Advanced AI Models Pose Growing Security Risks — And Experts Say They're Inevitable
Technology

Advanced AI Models Pose Growing Security Risks — And Experts Say They're Inevitable

Anthropic's powerful AI models have triggered government restrictions, but cybersecurity experts warn that similar capabilities are already spreading across the industry.

By Sophia Bennett5 min read

The Rise of Dual-Use AI Models

When Anthropic launched its Mythos AI model in April, it came with an unusual warning from the company itself: this technology is a double-edged sword. According to Anthropic, Mythos is capable of identifying software vulnerabilities to help security teams defend their systems — but those same capabilities could just as easily be weaponized by malicious actors.

The company acknowledged this tension openly when announcing both Mythos 5 and Claude Fable 5. In an official blog post, Anthropic wrote that advanced AI usage is inherently dual-use in nature, noting that queries valuable to cybersecurity professionals and biology researchers could pose serious dangers in the wrong hands.

A Controlled Rollout That Sparked Federal Concern

In response to these risks, Anthropic initially released a preview version of the model exclusively to a vetted group of researchers through a program called Project Glasswing. Mythos 5 was similarly shared only within this private consortium, while Claude Fable 5 — described as carrying Mythos-level capabilities — was made available to the broader public, but with specific restrictions preventing it from responding to sensitive questions involving biology and cybersecurity.
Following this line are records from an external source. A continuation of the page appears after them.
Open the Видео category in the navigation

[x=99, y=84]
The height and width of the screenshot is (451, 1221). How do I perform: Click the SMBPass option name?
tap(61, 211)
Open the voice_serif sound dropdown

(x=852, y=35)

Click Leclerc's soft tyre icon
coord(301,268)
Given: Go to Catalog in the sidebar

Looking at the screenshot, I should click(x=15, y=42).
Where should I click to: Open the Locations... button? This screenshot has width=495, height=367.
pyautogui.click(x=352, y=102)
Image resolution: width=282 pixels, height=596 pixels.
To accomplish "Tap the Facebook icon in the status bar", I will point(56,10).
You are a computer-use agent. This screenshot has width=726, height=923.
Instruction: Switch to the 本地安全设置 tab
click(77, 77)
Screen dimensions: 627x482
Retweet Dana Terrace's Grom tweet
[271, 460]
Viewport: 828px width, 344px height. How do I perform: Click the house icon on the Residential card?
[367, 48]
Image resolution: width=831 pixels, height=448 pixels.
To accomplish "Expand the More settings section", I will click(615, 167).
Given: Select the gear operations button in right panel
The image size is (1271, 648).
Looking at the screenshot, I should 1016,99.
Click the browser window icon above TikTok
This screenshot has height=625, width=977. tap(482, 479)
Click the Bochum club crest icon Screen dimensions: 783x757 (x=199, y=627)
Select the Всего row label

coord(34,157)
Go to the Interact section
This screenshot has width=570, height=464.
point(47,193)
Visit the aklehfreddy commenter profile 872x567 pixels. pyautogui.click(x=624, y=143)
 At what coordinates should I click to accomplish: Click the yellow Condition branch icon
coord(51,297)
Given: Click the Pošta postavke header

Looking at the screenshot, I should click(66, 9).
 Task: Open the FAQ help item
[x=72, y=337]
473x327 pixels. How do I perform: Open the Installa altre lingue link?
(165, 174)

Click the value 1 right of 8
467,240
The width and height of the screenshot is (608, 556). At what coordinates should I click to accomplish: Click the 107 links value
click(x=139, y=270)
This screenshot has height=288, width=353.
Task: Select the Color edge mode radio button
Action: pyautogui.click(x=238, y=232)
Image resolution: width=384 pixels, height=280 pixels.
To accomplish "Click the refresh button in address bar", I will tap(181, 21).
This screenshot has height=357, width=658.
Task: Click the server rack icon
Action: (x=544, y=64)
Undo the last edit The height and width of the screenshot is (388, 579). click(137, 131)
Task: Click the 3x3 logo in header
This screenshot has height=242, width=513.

Despite these precautions, the Trump administration moved to restrict access to both models late last week. Officials reportedly believe that Fable 5's built-in guardrails can be bypassed, effectively unlocking the full power of Mythos 5 and presenting what they characterized as a national security threat.

Experts Warn: This Is Bigger Than One Company

While the government's intervention has drawn significant attention, cybersecurity specialists argue it misses the larger picture entirely. Anthropic may currently be at the forefront of this capability race, but comparable technologies are already emerging — or quietly existing — across multiple organizations.

"It's myopic in the extreme to think that no other competitors to Anthropic will develop similar capabilities to Mythos or even that they have not already done so," said Tarah Wheeler, Chief Security Officer at TPO Group. Wheeler added that rival companies are likely watching how Anthropic is being handled by regulators before deciding whether to publicly reveal their own advanced tools.

Anthropics own frontier red team lead, Logan Graham, echoed this sentiment when the Mythos Preview first launched. "We need to prepare now for a world where these capabilities are broadly available in 6, 12, 24 months," Graham told WIRED, emphasizing that the issue extends well beyond any single model or company.

Reinforcing this point, OpenAI conducted its own private release of a cybersecurity-focused AI model in mid-April and simultaneously announced a wider cybersecurity strategy — signaling that the race to develop powerful, security-relevant AI is already well underway across the industry.

Existing Models Already Pose Significant Risks

Researchers point out that even before this latest generation of AI, existing models could already be leveraged for sophisticated vulnerability discovery and exploit development when paired with refined technical approaches. A broad coalition of cybersecurity leaders sent an open letter to the White House on Sunday arguing that the administration's export-control directive was fundamentally misguided.

Bruce Schneier, a prominent researcher affiliated with both Harvard University and the University of Toronto, put it plainly: "It's not one model; it's the general trend of technology. Smaller, cheaper, open-source models, sometimes by themselves and sometimes in concert with each other, can match Mythos and Fable's performance with more sophisticated prompting."

Schneier also cautioned that competing models are expected to match Mythos and Fable's creative problem-solving capabilities within months, with open-source alternatives following shortly thereafter.

What Governments Should Actually Be Doing

Rather than focusing on restricting individual models, cybersecurity experts are calling on governments worldwide to develop comprehensive, transparent, and democratically informed strategies for managing the ongoing advancement of AI capabilities — particularly in sensitive domains like cybersecurity and biotechnology.

Chris Wysopal, co-founder of cloud security firm Veracode, framed the core policy question clearly: "The question is whether a specific restriction meaningfully reduces that risk or whether it mainly slows down the people trying to make systems safer."

The consensus among experts is clear — reactive measures targeting a single company or model will not contain a technological shift that is already well in motion. What is needed is forward-thinking governance that anticipates the road ahead rather than reacting to each new development as it emerges.